V:Als we zoveel olie produceren, waarom heeft de oorlog in Oekraïne dan zo'n onmiddellijke stijging van de gasprijzen veroorzaakt?
A:Ruwe olie en transportbrandstoffen worden wereldwijd verhandeld. De VS staat haar producenten en consumenten toe om olie en aardolie te kopen en verkopen op deze wereldwijde markten. Dit betekent dat de binnenlandse prijzen, inclusief de prijzen voor in de VS geraffineerde benzine uit in de VS geproduceerde olie, nauw verbonden zijn met de wereldprijzen. Een voordeel van netto-exporteur zijn is dat er Amerikaanse bedrijven en regio's zijn die profiteren van hoge wereldwijde prijzen. De winsten voor Amerikaanse oliemaatschappijen zijn nu erg hoog en de economische activiteit neemt toe in olieproducerende gebieden. Tegelijkertijd ervaren veel huishoudens en delen van de economie de keerzijde van hoge energieprijzen. Omgekeerd, wanneer de wereldwijde olieprijzen dalen, hebben de Amerikaanse huishoudens en bedrijven toegang tot de goedkoopste olie van over de hele wereld, die mogelijk niet in de VS wordt geproduceerd.

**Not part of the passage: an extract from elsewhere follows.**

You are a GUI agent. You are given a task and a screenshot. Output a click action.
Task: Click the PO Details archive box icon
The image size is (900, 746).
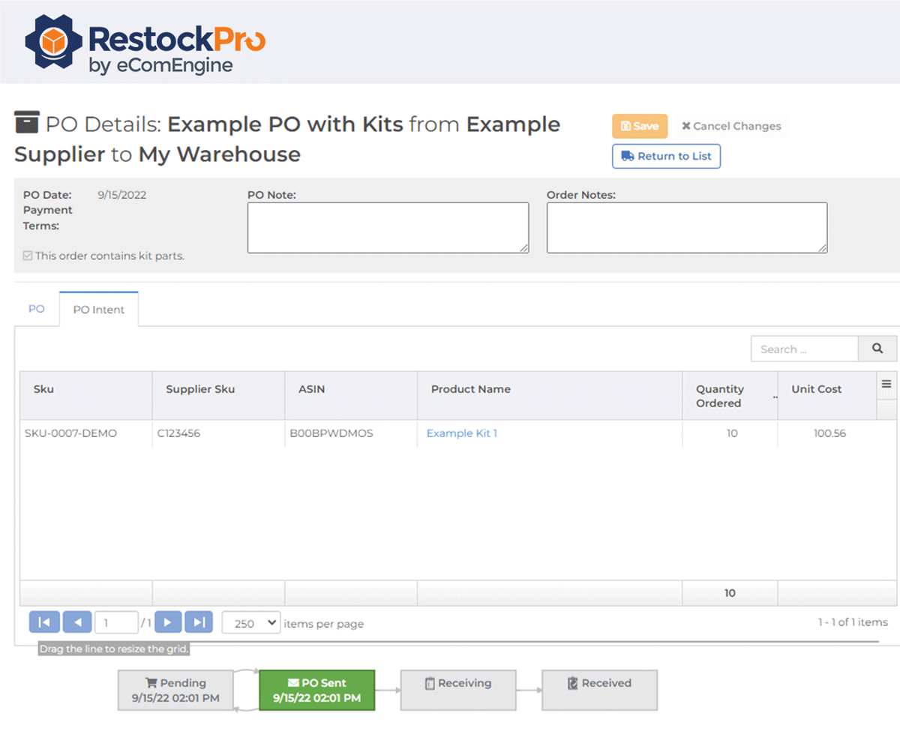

V:Wat kunnen we doen om onafhankelijker te worden en consumenten te beschermen tegen prijspieken als gevolg van gebeurtenissen over de hele wereld?
A:De VS kunnen beginnen te ontsnappen aan de gevolgen van de wereldwijde oliemarkten en energieonafhankelijker worden door af te stappen van olie en naar andere energiebronnen te gaan, zoals elektriciteit die wordt geproduceerd door hernieuwbare energie en, tot op zekere hoogte, aardgas (dat in toenemende mate wereldwijd) en nucleair (waarbij geïmporteerd uranium betrokken is).